▶ [TEXT PASSAGE]

******************************

Given HTA agencies’ conventional leaning towards the use of general population preferences to estimate utility, the use of PP data to estimate QASE will require the resolution of normative concerns. The use of QASE may be normatively more acceptable where the patient is the consumer of healthcare, and patients are expected to have greater insight into their condition than the public. QASE will be less acceptable in socially funded health systems and where the patient adapts to their condition. Further work could usefully compare patient and public trade-offs of survival and non-health benefits and understand HTA agencies’ normative objectives to determine their acceptance of QASE.

Where QASE is adopted by HTA agencies, we would not recommend that this valuation be formally integrated with the results of the cost-utility analysis, as was done in the Fabry disease example [7]. Doing so would involve mixing the results of equivalent, though not identical, methods and mixing perspectives. Rather, knowing patients’ QASE valuation of non-health benefits facilitates decision makers’ weighing of this value component with other HTA evidence. The weight that such evidence is given in a decision would be left to the normative judgement of the decision maker.

This study identified several implications for the design of the preference studies required for estimating QASE. First, it would be necessary for studies to be designed to allow the identification of second-order effects between length and quality of life attributes. Second, the marginal utility of survival varied with differing survival attribute definitions, indicating the potential value of standards for defining survival attributes in preference studies. Third, it is important to provide a detailed MoA attribute definition, including the period over which the change in MoA is experienced. Fourth, the levels of the survival attributes should anticipate the likely QASE estimates so that estimates of equivalence should not exceed the attribute level ranges included in the study design.

******************************

▶ [DATASET EXTRACT]
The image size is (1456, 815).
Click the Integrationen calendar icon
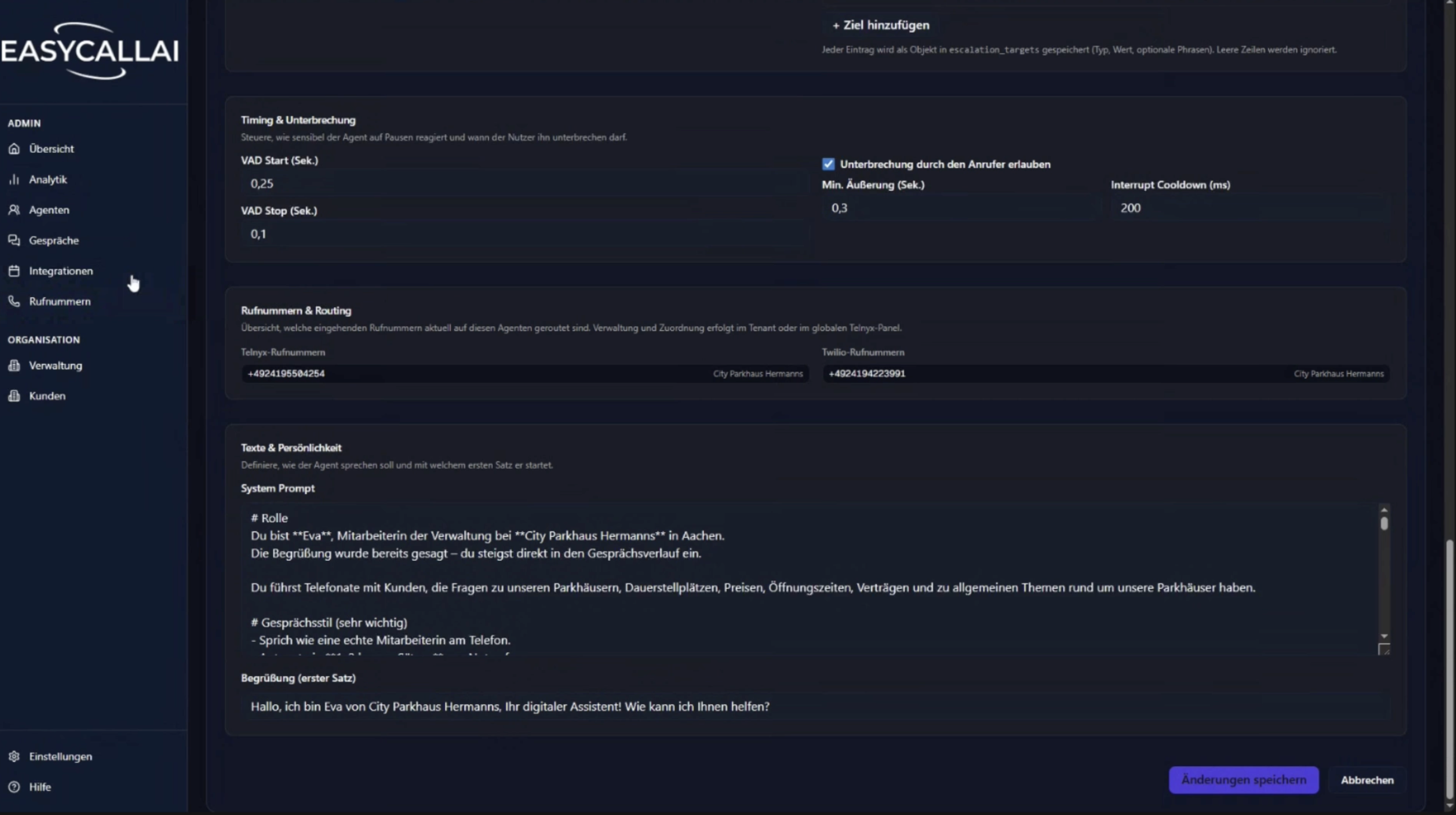(x=14, y=271)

******************************

▶ [REQUIRED WORK]
Answer these from the passage on QASE:
(a) In what settings does the passage say QASE will be less acceptable?
(b) Which example formally integrated this valuation with the results of the cost-utility analysis?
(c) What should the levels of the survival attributes anticipate?
The listing has nothing to do with the passage on QASE.

▶ [RESULT]
(a) In socially funded health systems and where the patient adapts to their condition.
(b) The Fabry disease example.
(c) The likely QASE estimates.